Twitter has a dearth of food writers, food bloggers, editors and other assorted food related executives. So twitter is a perfect place to try to connect with them.

This is one of those times when a follower to followee ratio is meaningless, because you may not want to follow the journalist, and they may not be interested in following you, but you can still talk to them and engage with them in conversation.
Generally this can lead to a quick scan by them of your website, your menu and any other media that is easily accessible, and the aim is then achieved, exposing the Journalist to what and who your business is.

While this process can be time consuming and a long term project for an restaurant, if you tackle a couple of names per week, i.e. 5 minutes of your time while you are drinking your 5:00 a.m. coffee or 2:00 a.m. after work draft, the potential payoff more then makes up for the time to do a little research.
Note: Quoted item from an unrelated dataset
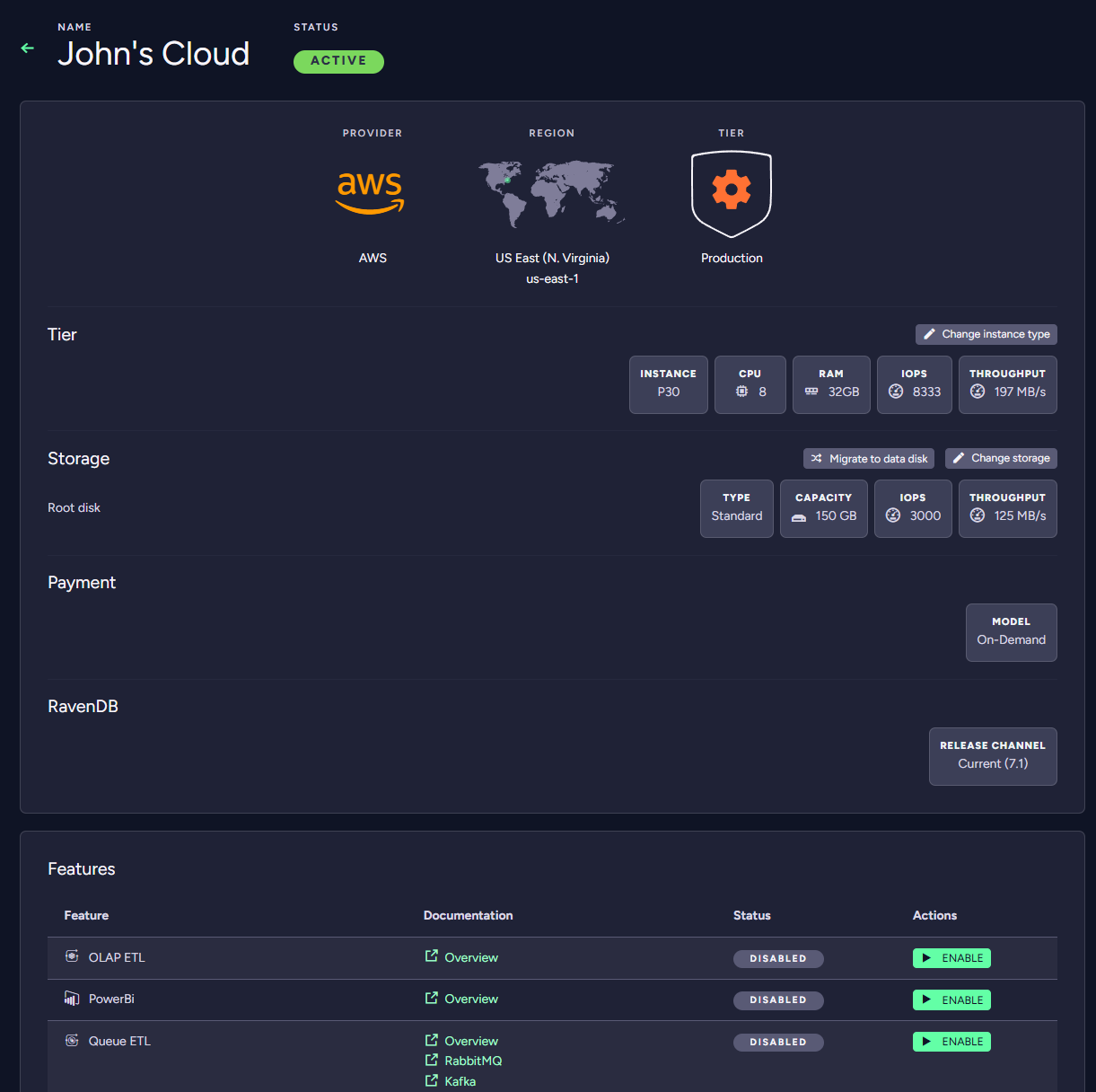Click the AWS provider logo
This screenshot has width=1096, height=1092.
(370, 191)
Some tips on engaging with food writers.

Check out what they tweet, this should be your number one step. If they haven’t updated in more then a month, don’t bother. If all they do is post updates and they never reply to anyone, don’t bother with them either. (at least on twitter) those @ replies to people are key to stalking your targets.

Don’t pitch your restaurant, at least not right off. Similar to engaging a potential customer on twitter, check them out, and their writing out, and track back a bit in their tweet stream. Compliments, while it may feel a bit like brownnosing, are usually a good way to go if you can’t find anything in their tweet stream of interest to talk to them about.

What you want to avoid is RaguGate http://blog.customscoop.com/mb/2011/09/ragu-dads-and-lessons-learned-for-communicators-and-bloggers.html, and while popular and influential food journalists will probably not respond as CC Chapman did to Ragu, it’s a very good example of how most people (even the little ones) react to someone who hits them over the head with marketing tweets.

Put your targets on a twitter list, private or public is up to you. Remember you don’t have to necessarily follow them. Or, if you want to stay more organized put them into an Excel list. Excel can be useful as well to check off who you have/have not made contact with, any notes on the exchange and when they are generally online. (see next line) If you don’t have Microsoft Office (I have to add this because I’ve recently run into some restaurants that don’t surprisingly) you can use the Spreadsheet program available free by Google in Googledocs.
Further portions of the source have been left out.